Sunday, September 11, 2011

Know That Your Glory Days Are Always In The Present - Susie Warmington

As I come upon a new birthday,  I feel as if who I am is expanding. Not particularly upward at this time, but certainly outward.
My  knowledge of self is building, my self education is increasing. I feel as if I’m understanding the world better than I had before.
My strong belief is that my glory days are always in the present and I am always learning and growing in each phase of my life. 
Life for me is comprehending where I am now and accepting it while still feeling an amazing curiosity about new and old things, and exploring what I might want to do next.  I’m flowing!
Becoming more positive and rolling with the punches is becoming more of a natural reaction from within.
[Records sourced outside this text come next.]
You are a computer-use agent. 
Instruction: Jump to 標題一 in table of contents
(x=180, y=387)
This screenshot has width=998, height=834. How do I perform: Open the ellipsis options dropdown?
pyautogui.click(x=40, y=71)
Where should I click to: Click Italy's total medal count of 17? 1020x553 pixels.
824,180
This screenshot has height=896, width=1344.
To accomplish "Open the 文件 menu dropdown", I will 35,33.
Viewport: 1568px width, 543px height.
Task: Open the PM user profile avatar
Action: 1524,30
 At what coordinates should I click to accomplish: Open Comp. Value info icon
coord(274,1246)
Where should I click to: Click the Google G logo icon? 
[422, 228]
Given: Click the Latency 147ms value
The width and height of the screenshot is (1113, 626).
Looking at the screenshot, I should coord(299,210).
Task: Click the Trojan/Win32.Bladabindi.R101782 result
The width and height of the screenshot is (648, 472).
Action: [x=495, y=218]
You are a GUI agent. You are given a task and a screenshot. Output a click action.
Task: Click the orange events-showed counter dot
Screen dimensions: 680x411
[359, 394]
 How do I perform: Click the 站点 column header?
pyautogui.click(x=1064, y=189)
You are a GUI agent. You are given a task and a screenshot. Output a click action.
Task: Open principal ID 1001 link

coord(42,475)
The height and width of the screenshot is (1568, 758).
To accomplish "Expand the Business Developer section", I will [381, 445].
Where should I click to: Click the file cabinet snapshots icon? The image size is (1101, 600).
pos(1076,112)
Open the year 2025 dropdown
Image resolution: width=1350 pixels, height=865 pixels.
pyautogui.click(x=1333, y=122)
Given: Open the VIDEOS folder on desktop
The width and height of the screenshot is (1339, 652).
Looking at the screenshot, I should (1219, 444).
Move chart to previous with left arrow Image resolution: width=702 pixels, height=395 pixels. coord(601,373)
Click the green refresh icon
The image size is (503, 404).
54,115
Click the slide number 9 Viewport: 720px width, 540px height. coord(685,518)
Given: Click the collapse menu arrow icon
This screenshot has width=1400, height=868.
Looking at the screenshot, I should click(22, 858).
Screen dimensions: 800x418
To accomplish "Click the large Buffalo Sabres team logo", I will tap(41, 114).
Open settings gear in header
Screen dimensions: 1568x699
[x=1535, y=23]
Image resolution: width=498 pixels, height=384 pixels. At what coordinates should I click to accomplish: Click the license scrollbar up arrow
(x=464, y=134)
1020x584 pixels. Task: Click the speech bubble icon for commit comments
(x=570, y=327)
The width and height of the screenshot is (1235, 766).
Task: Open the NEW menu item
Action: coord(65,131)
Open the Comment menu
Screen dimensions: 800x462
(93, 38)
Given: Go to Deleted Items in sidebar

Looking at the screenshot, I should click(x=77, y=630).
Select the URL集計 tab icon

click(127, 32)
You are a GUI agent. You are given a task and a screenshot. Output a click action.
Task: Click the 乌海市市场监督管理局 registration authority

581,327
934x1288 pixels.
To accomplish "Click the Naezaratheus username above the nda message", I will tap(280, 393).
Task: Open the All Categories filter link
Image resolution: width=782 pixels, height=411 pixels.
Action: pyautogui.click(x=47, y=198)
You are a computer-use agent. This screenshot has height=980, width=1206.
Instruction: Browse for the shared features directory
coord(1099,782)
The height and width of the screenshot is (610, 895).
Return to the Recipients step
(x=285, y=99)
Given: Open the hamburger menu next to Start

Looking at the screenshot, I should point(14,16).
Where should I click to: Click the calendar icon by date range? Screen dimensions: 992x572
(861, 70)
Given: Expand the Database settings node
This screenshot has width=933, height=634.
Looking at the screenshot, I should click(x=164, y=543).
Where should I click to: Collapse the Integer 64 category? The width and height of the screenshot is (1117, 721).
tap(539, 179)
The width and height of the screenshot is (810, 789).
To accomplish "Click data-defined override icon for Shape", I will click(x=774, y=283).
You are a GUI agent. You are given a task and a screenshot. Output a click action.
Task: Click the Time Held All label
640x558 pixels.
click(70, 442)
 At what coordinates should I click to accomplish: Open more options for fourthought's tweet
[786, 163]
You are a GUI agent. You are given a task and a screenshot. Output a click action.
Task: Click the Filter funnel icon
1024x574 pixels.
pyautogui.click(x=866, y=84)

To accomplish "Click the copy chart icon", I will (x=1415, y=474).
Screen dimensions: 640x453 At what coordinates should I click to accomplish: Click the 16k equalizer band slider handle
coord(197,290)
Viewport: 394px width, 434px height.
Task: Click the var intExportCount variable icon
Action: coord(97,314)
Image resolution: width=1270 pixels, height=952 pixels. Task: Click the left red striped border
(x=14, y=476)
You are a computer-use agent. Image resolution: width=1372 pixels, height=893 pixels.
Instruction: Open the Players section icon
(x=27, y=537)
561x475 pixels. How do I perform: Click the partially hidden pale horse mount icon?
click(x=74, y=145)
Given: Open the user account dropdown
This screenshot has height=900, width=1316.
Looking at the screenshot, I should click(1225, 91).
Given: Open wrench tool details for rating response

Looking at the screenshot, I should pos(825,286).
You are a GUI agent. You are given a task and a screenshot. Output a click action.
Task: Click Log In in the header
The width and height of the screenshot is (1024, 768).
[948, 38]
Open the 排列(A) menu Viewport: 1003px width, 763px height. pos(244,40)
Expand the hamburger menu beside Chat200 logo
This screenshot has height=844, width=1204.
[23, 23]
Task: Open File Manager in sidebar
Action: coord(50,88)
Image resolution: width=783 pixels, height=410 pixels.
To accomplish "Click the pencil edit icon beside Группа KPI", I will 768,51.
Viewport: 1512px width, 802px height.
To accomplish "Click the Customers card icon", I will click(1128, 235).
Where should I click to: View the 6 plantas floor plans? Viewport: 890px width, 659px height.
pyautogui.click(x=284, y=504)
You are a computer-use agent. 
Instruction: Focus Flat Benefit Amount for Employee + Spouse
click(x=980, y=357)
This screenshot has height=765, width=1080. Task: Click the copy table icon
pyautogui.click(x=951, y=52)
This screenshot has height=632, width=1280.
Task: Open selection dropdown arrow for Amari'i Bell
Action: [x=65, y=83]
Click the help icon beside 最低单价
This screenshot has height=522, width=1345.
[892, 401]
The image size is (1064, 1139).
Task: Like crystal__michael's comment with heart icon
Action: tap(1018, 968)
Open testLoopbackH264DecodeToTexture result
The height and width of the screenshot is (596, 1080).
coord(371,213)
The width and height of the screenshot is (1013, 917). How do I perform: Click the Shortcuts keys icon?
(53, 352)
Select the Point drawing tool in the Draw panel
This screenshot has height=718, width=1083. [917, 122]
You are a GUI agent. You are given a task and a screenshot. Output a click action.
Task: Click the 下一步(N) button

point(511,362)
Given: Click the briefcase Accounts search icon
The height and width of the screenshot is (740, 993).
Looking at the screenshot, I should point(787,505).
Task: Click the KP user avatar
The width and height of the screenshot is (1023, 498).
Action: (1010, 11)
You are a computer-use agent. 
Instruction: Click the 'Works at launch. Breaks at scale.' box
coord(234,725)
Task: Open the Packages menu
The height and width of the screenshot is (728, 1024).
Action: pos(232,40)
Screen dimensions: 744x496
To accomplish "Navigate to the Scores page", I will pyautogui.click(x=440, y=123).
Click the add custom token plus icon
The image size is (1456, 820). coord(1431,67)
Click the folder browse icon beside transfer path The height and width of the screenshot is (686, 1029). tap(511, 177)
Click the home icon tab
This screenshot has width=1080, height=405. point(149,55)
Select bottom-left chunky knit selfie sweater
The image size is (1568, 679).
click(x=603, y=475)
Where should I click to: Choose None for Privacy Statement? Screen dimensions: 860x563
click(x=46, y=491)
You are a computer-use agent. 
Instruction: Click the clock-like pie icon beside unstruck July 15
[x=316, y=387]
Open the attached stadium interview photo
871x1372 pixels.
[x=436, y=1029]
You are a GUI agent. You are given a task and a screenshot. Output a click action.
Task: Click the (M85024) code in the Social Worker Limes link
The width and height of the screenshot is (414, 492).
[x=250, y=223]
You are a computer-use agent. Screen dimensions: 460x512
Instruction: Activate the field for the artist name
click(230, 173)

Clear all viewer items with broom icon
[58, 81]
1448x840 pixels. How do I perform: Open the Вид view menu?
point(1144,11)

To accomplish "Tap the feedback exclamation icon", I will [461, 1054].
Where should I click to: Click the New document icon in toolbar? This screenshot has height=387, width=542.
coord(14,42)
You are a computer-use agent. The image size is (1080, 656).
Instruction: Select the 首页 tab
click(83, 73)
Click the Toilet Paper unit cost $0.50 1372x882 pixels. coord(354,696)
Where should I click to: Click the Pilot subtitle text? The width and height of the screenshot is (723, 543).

Even circumstances that should be overwhelming on paper are being met with a matter of fact attititude that is surprising to even myself sometimes. Particularly, since I used to become way more anxious and excitable about life's inconveniences before.
Although I am no longer what society deems as young, I am very far from being old, and I enjoy having younger friends who enjoy my youthful fervor for new experiences while enjoying older friends who appreciate their little sister’s burgeoning creativity and Artistic progress. I don’t have to be a Spring Chicken to be fabulous as I can be a fabulous Summer Chicken instead!
Positive people around me are a must now. And I have no time for nonsense. Really, there isn’t time! I expect people to lift me up as I lift them up. You can expect encouragement and a smile from me. If you don’t have that for me…Well, I am sure that your Gloomy Gus diatribe will be needed somewhere in someone else’s evolvement or life’s lesson, but I’m past that.
Life’s aches and pains come pounding at everyone’s door no matter who they are or what you think they have, so petty jealousies are seriously not a part of my makeup, never have been, and never will be, and I consider that one of my greatest gifts.  And if that is one flaw I would encourage someone to get rid of, it’s the damned old jealousy. It makes you weak and unprogressive in spirit.
So, I look forward to the new year in my life with all its old and new, its tried and true, its surprises too, and all the hopefully positive whatevers that are coming my way. And I wish the very best for all of you with all my heart.